Posted by mkarg
on March 3, 2009 at 1:30 PM PST
I am rather proud that today I received the logo of EADS (you know, the company building the Airbus and other smart gadgets) for putting it on our project site. It seems now is the time to think over some legal aspects of Open Source Software.
In fact I was rather astonished when some weeks back someone with an @eads.com email address asked some questions about the correct usage of WebDAV Support for JAX-RS : The project was still an alpha, not tested at all, only available as source via SVN. Apparently EADS had chosen it to do something useful with it, even in this early stage. I agreed to spend some time helping with their problems, and in turn they allwed me to use their logo on the project site. Today it arrived and I must say I am really proud that they have chosen my code for their needs, whatever those might be (maybe they remote control the next Ariane with it?).

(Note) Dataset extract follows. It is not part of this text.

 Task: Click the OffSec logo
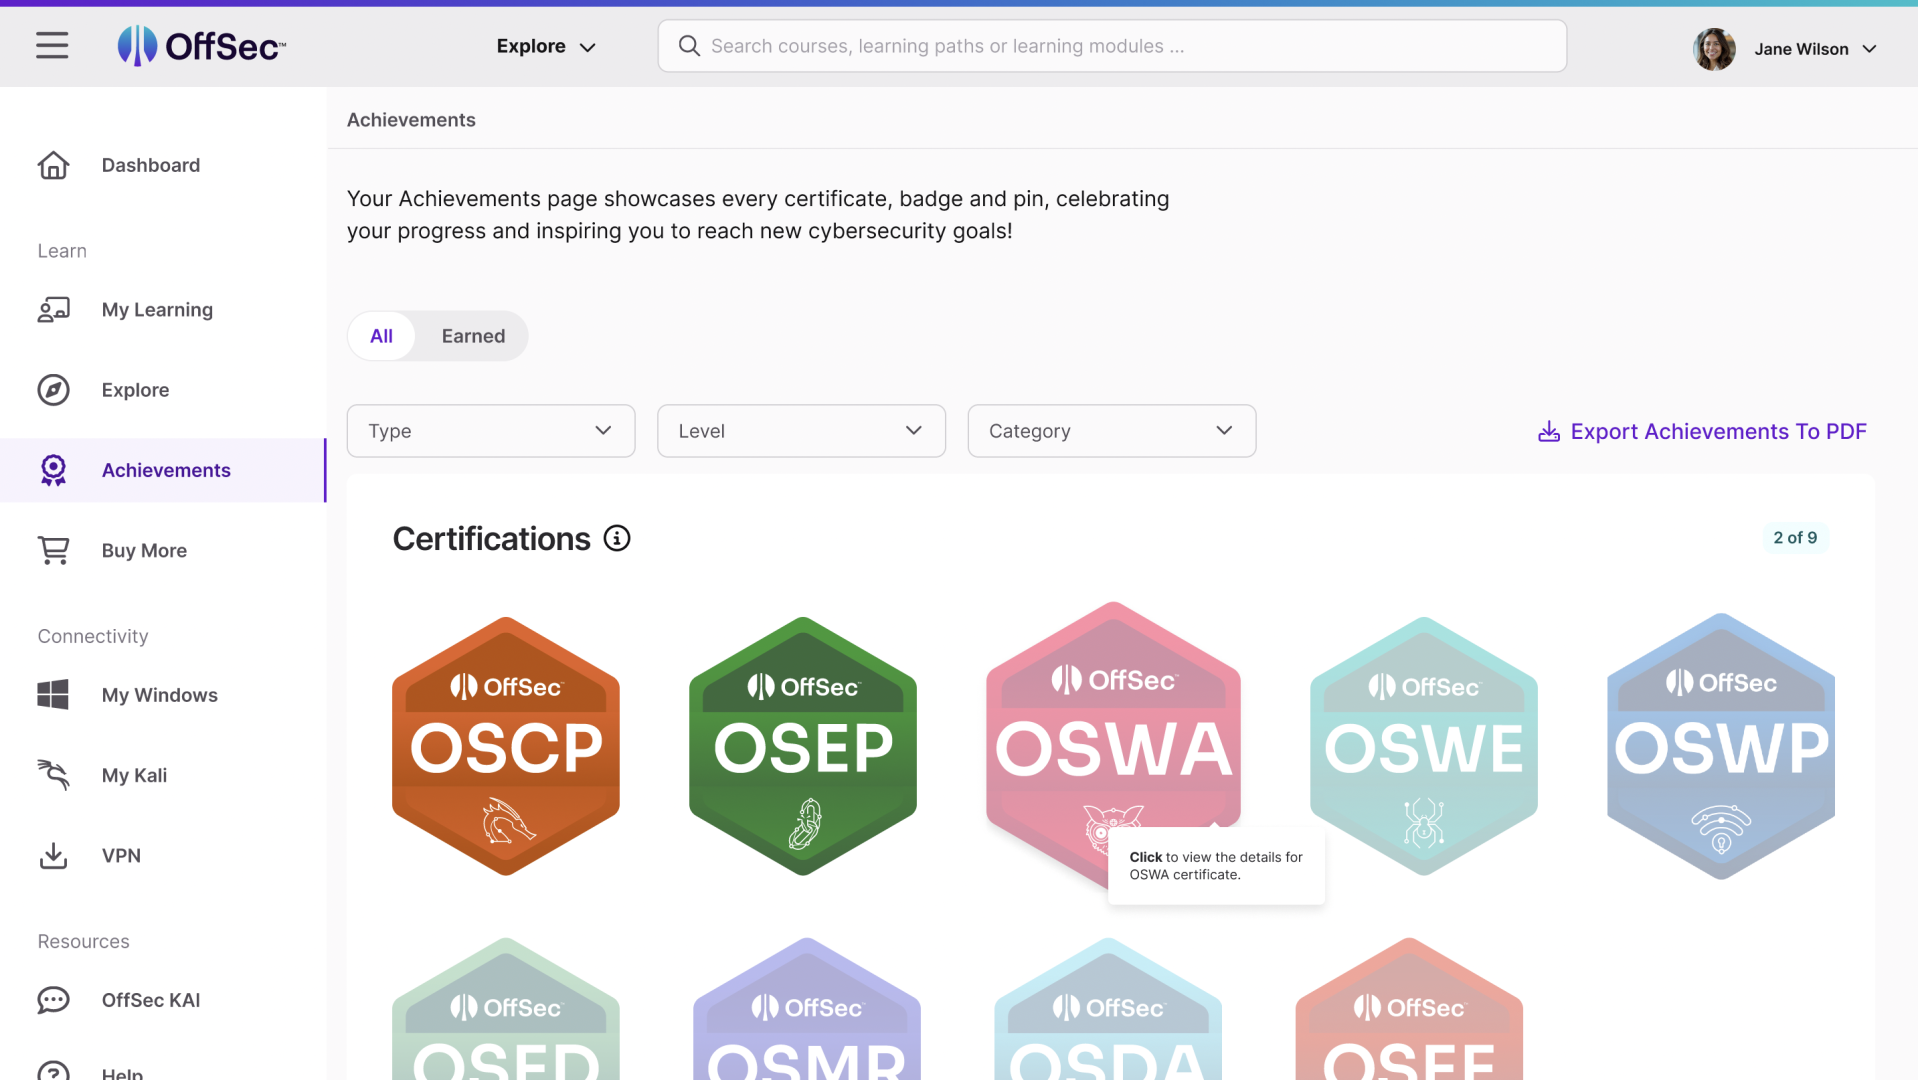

That led me to some different thoughts about Open Source Software: Liability. I am living in Germany and one principle of German law is: You are always liable for all you do. There is no exception for free things like Open Source. So what happens if someone puts my code into an airbag, my code crashes, and the airbag does not ignite? What if someone is harmed or killed? Or something gets damaged? Am I liable to that?
German law says: Yes. Fullstop. At least this is what the amateur jurist expects. But is it true?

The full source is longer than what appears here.